令和6年11月15日
昨日、岡山大学医学部産婦人科広島支部現地同門会(長い名称だ)が開かれた。30数年前に中電病院に赴任してきて以来、毎年参加しているが顔ぶれも年齢構成も変わってきた。以前は岡山から医師を派遣していた病院(ジッツという)は、広島市民病院・赤十字原爆病院・中電病院・逓信病院だったが、今では広島市民病院だけになっている。それに伴って部長クラスの医師がいなくなって、退職したり高齢で出席しなくなった人たちが増えてきて市民病院の若い医師たちと、我々年寄の2極の年齢構成になってしまった。会員数は28名、出席者は18名、最長年齢医師は97歳でお元気、乾杯の音頭をとられた。
自分は名簿の10番目(卒業年度で決まるので本当は7番目くらいであるが)なので、まだまだ上の人がいる。出席者は皆元気で、そうでなければ出席できないだろうがたいしたものである。これからもこの会は続いていくだろうが、縮小していくのは免れないだろう。そう思わせられるひと時であった。
月別記事一覧 2024年11月
現地同門会
秋深き
令和6年11月8日
このところ朝夕が冷えてきた。自転車通勤のため冷えないようにしているが、昼間は結構暖かい(暑い)ので服装選びに困っている。今年は富士山頂の積雪が観測史上最も遅いそうだが、地球温暖化の影響だろうか。いつまでも暑いと思っていたが急に寒くなって、秋を味わう暇がない。
秋深き 隣は何を する人ぞ 芭蕉の句が思わず浮かんでくるような秋の日になったが、一瞬のことだろう。すぐに冬の季節になってしまうに違いない。豊穣の秋を寿ぐ暇もないだろう。でもこの短い秋を味わい尽くしたいものである。先日、高梁市の吹矢ふるさと村に行き、広兼邸を見学した。1800年頃に小泉銅山と硫酸鉄の製造を営み、大きな富を築いた庄屋、広兼氏の邸宅は、城郭のような石垣と大きな屋敷が残っていて、当時の富裕ぶりを今に伝えている。こういうのを見るのが大好きなので、訪れたかいがあったと思った次第である。神辺のうなぎの店「竹馬」もよかった。また行ってみたいものだ。
「信じてはいけない健康診断」
令和6年11月1日
表題は雑誌「PRESIDENT」の特集記事である。冒頭に養老孟司氏と池田清彦氏の対談があり、今の医療の問題点を語り合っているが、おおむね納得できる内容である。今の健診システムを無くすと困る医療従事者が増えるし、病気になった時救えなくなることになる。でも医療費はこの30年で2倍の43兆円になっている。だから老人は健康に気を付けて病気にならないようにしなさい、ということである。
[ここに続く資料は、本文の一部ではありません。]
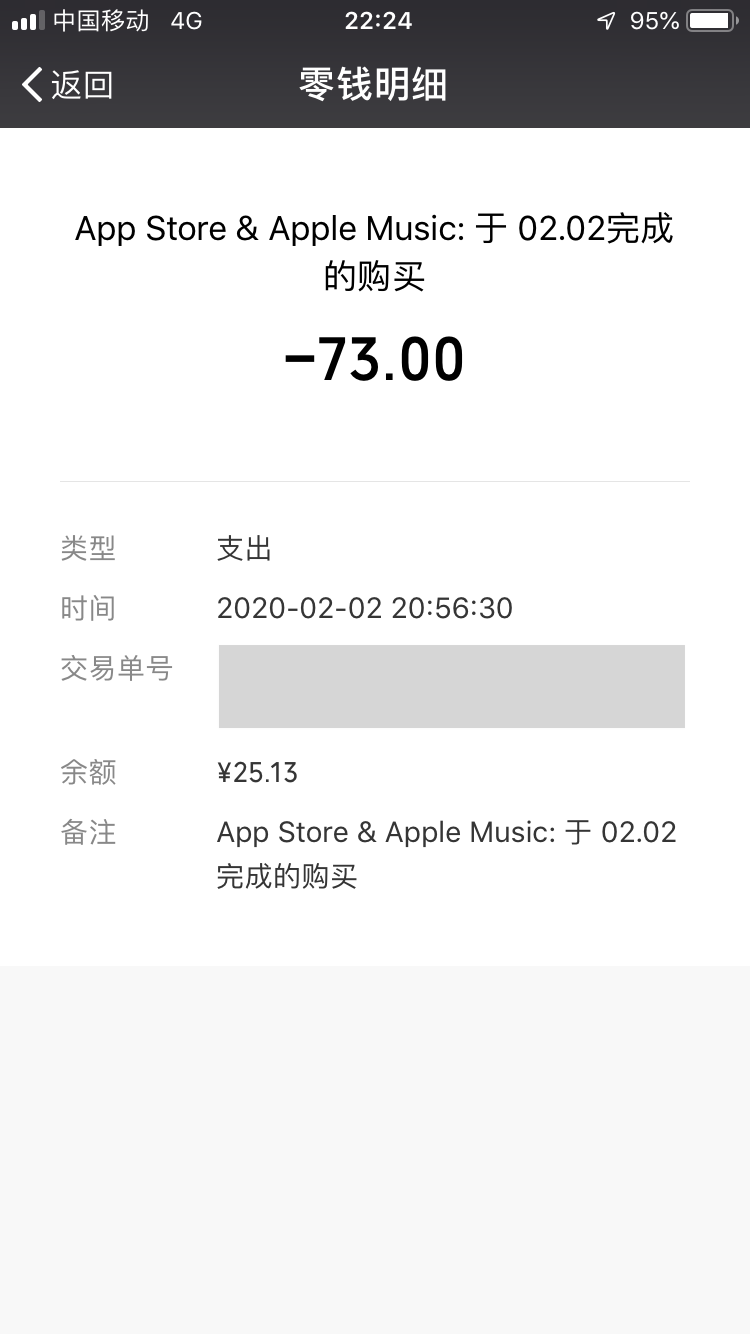Select the App Store purchase heading above the amount
Image resolution: width=750 pixels, height=1334 pixels.
click(374, 252)
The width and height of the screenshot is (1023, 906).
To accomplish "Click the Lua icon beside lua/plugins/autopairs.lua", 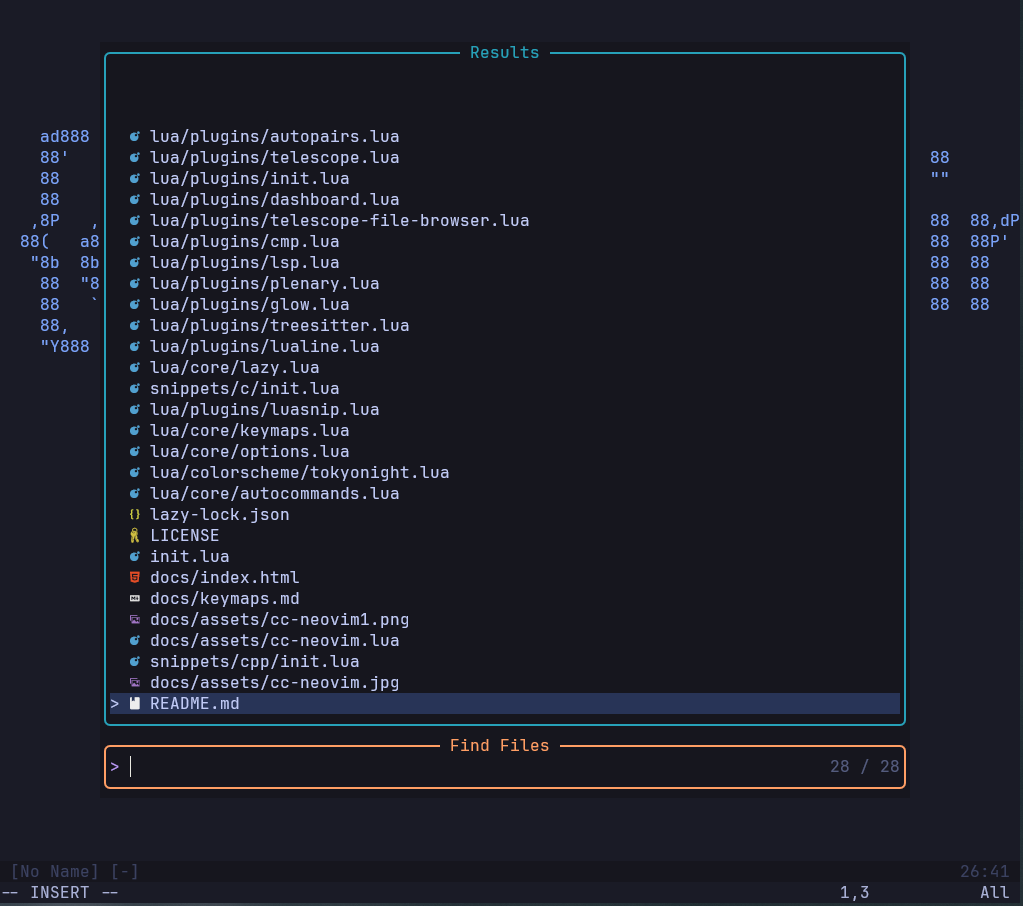I will [135, 137].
東大医学部卒の医師大脇幸志郎氏によれば、「健康診断にメリットがないエビデンス」として、2019年に過去の研究データをすべてまとめた論文が発表され、その中で、健康診断を行った人と行わなかった人で、病気による死亡率に差がつくかどうかの検証がなされ、結論は「全体的な健康チェックが有益である可能性は低い」だった。さらに「人間ドックは健康診断よりハイリスク」「メタボ健診を受けても寿命は延びない」「大腸がん検診を受けても99%以上の人には意味なし」「肺がん検診は非喫煙者なら受ける必要なし」「乳がん検診は日本人には効果が小さい」「ピロリ菌感染率の低下で胃がん健診もいまや必要なし」「子宮がんは死亡者数が少なく検査の効果が薄い」「CT検査やMRI検査は優秀とは限らない」「血圧を下げる薬を飲んでも99%の人には効果なし」など現在の医療に否定的な言葉が並んでいる。でも、今のシステムを変えることはできないのだから、一人一人が考えて納得できる医療を選ぶしかないだろう。難しいことではあるが。